La Administración de Donald Trump ha exigido a la presidenta interina de Venezuela, Delcy Rodríguez cooperación judicial para entregar a la justicia a nueve figuras clave del chavismo, entre ellas Nicolás Ernesto Maduro Guerra, hijo del exmandatario Nicolás Maduro, preso en Nueva York bajo diferentes cargos relacionados con el tráfico de drogas y de armas.
Aunque la Constitución venezolana prohíbe la extradición de nacionales, Washington ha diseñado un esquema que, en la práctica, apunta a la entrega o traslado de personas consideradas piezas relevantes en investigaciones por narcotráfico, corrupción y blanqueo de capitales. La palabra “extradición” se evita cuidadosamente. El objetivo es el mismo: acceso judicial real, de acuerdo al diario español ABC.
Para poner a estas figuras claves del chavismo en manos de la justicia, EE.UU. plantea expulsiones administrativas, salidas pactadas, traslados por razones de seguridad, detenciones temporales con acceso a interrogatorios, entrega de documentación clave o capturas si los investigados abandonan el país.

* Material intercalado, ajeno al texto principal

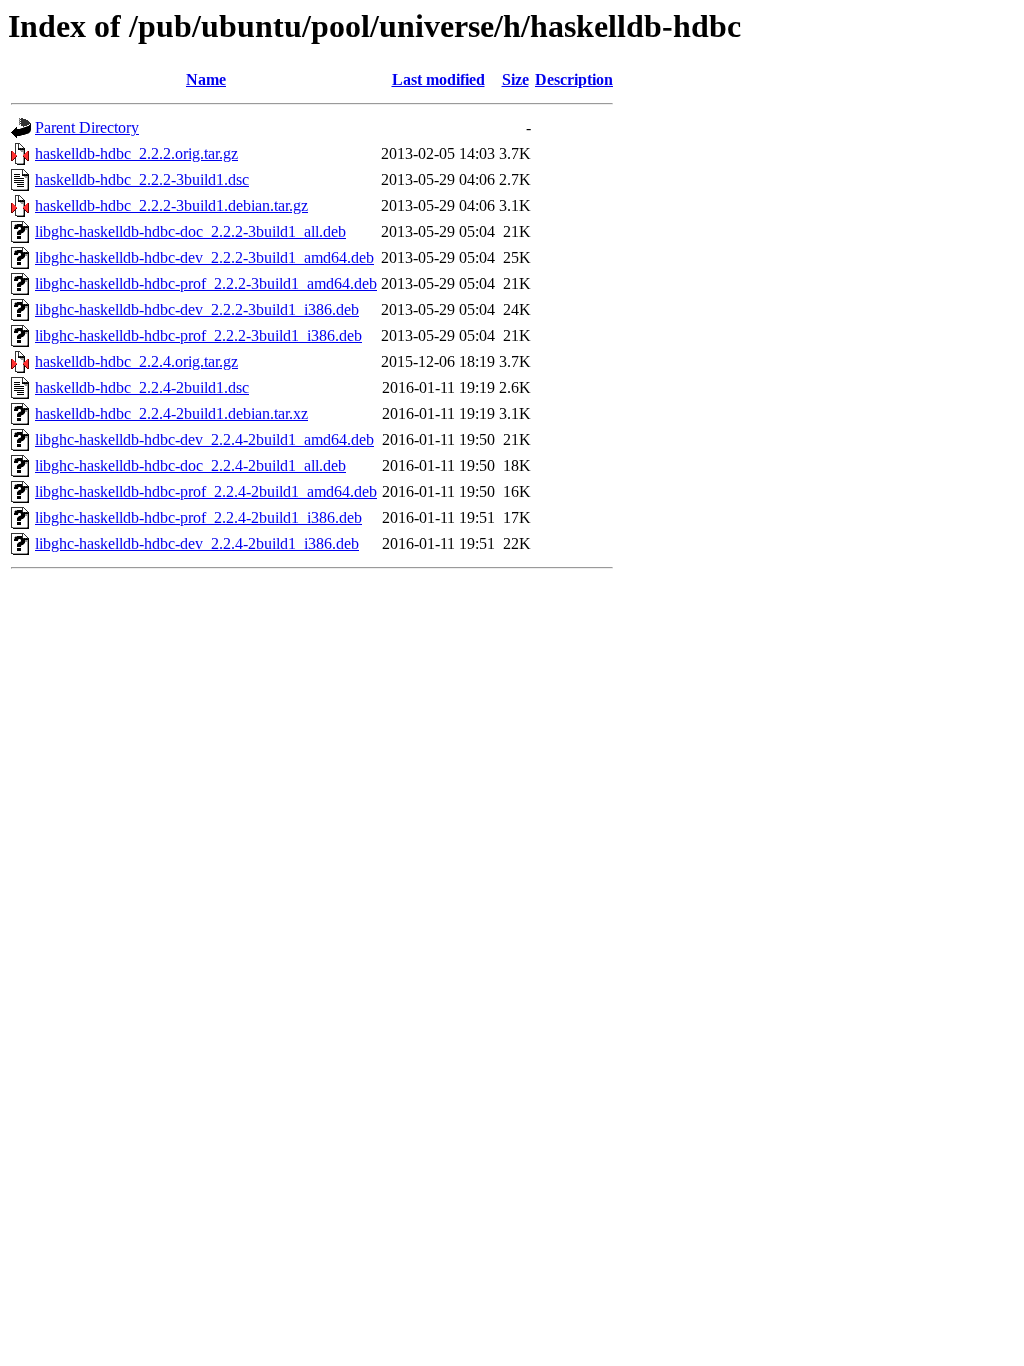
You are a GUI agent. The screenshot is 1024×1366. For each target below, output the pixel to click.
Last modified (438, 79)
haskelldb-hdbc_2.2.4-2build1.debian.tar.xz (171, 413)
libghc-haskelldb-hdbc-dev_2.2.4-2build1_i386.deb (197, 543)
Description (574, 79)
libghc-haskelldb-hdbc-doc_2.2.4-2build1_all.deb (190, 465)
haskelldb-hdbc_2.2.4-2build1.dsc (142, 387)
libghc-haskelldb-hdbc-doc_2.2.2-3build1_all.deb (190, 231)
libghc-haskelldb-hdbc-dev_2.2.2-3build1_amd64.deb (204, 257)
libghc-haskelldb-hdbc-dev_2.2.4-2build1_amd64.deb (204, 439)
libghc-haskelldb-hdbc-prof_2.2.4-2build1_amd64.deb (206, 491)
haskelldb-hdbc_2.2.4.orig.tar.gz (136, 361)
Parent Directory (87, 127)
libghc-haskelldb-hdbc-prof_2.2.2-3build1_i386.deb (198, 335)
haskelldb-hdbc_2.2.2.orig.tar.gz (136, 153)
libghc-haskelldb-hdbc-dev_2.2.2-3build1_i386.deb (197, 309)
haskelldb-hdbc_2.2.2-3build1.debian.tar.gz (171, 205)
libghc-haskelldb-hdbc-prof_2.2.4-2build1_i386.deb (198, 517)
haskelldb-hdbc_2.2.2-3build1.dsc (142, 179)
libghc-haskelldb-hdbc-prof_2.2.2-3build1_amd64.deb (206, 283)
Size (515, 79)
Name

El antecedente más citado es el de Alex Saab, detenido en Cabo Verde en 2020, posteriormente trasladado a Miami y más tarde indultado por Joe Biden.
Para fiscales estadounidenses, el perfil de Nicolás Ernesto Maduro Guerra no es solo simbólico o familiar. Es, según fuentes conocedoras de las conversaciones, una pieza con potencial valor patrimonial y documental, con acceso a comunicaciones, estructuras financieras y redes que podrían ayudar a reconstruir el circuito de contratos y activos investigados, añade ABC
Su eventual entrega —directa o indirecta— supondría un paso político de enorme calado. No solo implicaría cooperación judicial, sino también una señal de ruptura o redefinición interna dentro del poder venezolano, explicó la publicación.